REQUIREMENT 1. Please reproduce everything in the Madhu Church article from "Catholics of Sri" down to "on Wednesday morning.".
REQUIREMENT 2. Translate this sentence from the Madhu Church article into Spanish: "Many more came with prayers and hopes."

Catholics of Sri Lanka revere the Shrine of Our Lady of Madhu at Madhu Church in the north-western district of Mannar and go to her alter to offer prayers. Antonia Pillai, a repeatedly displaced and desperate Tamil refugee, decided to turn to someone living when the military told her about the VIP visitor and instructed her to board a bus and head to the church on Wednesday morning.
As she took out her only clean `sari’ and put oil in her hair, Pillai decided to tell President Mahinda Rajapaksa what fellow inmates in her camp needed. Rajapaksa visited the church on Wednesday – the first by a President since Premadasa’s visit in the early ‘90s – and quietly sat inside for 45 minutes as hymns were sung, incense sticks and candles were lit and commandos in red berets stood guard outside.
``More regular rations. More dry milk powder and more medicines. We are given rations for one week and have to wait if it finishes in the middle (of the week),’’ Pillai said in Tamil.
Many more came with prayers and hopes. For elderly Julia Amma, the unbearable crave was to return home. She’s heard that people were being sent back but is waiting her turn.
``Though the number of people in the camps have reduced, the situation is not good. They long to get back,’’ Father Devarajah from the church said.

DATA SUPPLIED.

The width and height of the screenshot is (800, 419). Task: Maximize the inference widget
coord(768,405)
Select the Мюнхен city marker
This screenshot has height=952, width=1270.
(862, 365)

ANSWER SECTION 1.
Catholics of Sri Lanka revere the Shrine of Our Lady of Madhu at Madhu Church in the north-western district of Mannar and go to her alter to offer prayers. Antonia Pillai, a repeatedly displaced and desperate Tamil refugee, decided to turn to someone living when the military told her about the VIP visitor and instructed her to board a bus and head to the church on Wednesday morning.

ANSWER SECTION 2. Muchos más llegaron con oraciones y esperanzas.